Figure 6. Validation of immortal FTSECs.

(a) Western blot analysis of immortal FTSEC lines derived from three different patients (FT237, FT240, and FT246). The cells express PAX8 and CK7, indicating that they maintain a Mullerian phenotype in vitro. They also express the genetic alterations used to immortalize the; namely, p53 knockdown and CDK4^R24C. The positive control (FT33-Tag-Ras) is a Ras-transformed FTSEC line, previosuly described¹. Antibody dilution: p53, CDK4, PAX8 and CK7, 1:1000; GAPDH, 1:2000. (b) CDK4^R24C kinase activity results in hyperphosphorylation of pRb at Ser780. The positive control (T98G) is a glioblastoma cell line. Antibody dilution: p-RB-Ser780 and RB, 1:1000; GAPDH, 1:2000. (c) Immunofluorescent staining of immortal FTSECs for PAX8 confirms that all cells are of the secretory cell type. They are negative for FOXJ1, a marker of FTE ciliated cells. Reproduced with permission from Karst et al, 2011¹. Antibody dilution: PAX8, 1000; FOXJ1, 1:750. Scale bar: 30 μm.

Because multiple antibiotic resistance markers are employed to generate immortal cells lines, it is not possible to keep immortal FTSECs under long term selective pressure for all of the genetic alterations introduced. An immortal FTSEC line will normally maintain high level expression of any genetic alteration on which it depends for viability or which confers a significant growth advantage. However, other genetic elements may not be critically required after immortalization and consequently their expression may be lost at some point in the absence of selective pressure.

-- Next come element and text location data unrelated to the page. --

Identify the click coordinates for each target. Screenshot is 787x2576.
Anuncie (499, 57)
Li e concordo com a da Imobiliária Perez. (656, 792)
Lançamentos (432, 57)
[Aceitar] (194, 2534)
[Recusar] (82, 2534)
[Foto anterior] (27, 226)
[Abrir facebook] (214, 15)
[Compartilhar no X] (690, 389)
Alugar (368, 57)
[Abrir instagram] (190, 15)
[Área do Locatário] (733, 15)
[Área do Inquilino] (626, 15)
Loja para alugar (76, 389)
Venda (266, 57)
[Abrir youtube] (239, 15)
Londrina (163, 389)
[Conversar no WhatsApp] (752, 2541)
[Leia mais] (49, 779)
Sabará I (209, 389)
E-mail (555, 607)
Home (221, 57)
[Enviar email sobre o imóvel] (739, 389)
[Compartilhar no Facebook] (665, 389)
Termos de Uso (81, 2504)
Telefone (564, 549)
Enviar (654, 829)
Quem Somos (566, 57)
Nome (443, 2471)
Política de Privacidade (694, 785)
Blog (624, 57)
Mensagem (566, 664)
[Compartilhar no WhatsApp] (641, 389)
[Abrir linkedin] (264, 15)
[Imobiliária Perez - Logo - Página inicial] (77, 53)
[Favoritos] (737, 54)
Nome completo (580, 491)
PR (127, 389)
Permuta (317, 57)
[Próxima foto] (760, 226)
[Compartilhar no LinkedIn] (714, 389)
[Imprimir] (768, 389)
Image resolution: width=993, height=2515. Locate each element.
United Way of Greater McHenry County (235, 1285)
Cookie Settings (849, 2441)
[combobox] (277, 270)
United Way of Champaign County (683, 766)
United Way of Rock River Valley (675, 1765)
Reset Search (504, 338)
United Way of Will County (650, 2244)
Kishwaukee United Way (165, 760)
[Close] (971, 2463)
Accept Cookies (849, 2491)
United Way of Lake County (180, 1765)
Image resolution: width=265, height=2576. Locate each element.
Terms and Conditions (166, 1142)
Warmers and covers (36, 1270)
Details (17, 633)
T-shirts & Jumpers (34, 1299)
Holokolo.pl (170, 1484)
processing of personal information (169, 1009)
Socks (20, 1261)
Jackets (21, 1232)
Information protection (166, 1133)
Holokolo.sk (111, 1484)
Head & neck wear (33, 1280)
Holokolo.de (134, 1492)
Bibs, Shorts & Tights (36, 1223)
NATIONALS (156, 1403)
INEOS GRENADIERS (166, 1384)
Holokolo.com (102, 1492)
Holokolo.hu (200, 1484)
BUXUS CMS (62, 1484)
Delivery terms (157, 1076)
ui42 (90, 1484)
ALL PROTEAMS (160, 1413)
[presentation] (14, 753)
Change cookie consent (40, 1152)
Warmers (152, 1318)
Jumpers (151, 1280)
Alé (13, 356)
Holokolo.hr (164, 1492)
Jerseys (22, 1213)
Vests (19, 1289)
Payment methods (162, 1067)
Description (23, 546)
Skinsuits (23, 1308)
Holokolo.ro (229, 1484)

In our experience, immortal FTSECs typically maintain p53 perturbations (such as p53 shRNA, mutant p53 or SV40 Large T Antigen) whereas CDK4^R24C levels sometimes decrease over time. In this context it is possible that CDK4^R24C plays a greater role in the immortalization process than in sustaining FTSEC proliferation.

Most immortal FTSEC lines can be passaged continuously for at least 1 year. However, their growth rate and cell morphology will likely change over time. Therefore, we recommend using low passage cells whenever possible. It is a good idea to periodically perform Western blot analysis of immortal cell lines to ensure that the cells still express PAX8, CK7, and other relevant markers. Additionally, long term culture of immortal cells may eventually lead to the acquisition of genetic defects, either spontaneously or as a direct consequence of the loss of p53 and pRb tumor suppressor function. Immortal cells should not exhibit anchorage independent growth in soft agar. If cells acquire the ability to grow in soft agar, they have likely undergone a significant genomic change. To assess the genomic integrity of an immortal FTSEC line, we recommend that array comparative genomic hybridization (aCGH) analysis be performed.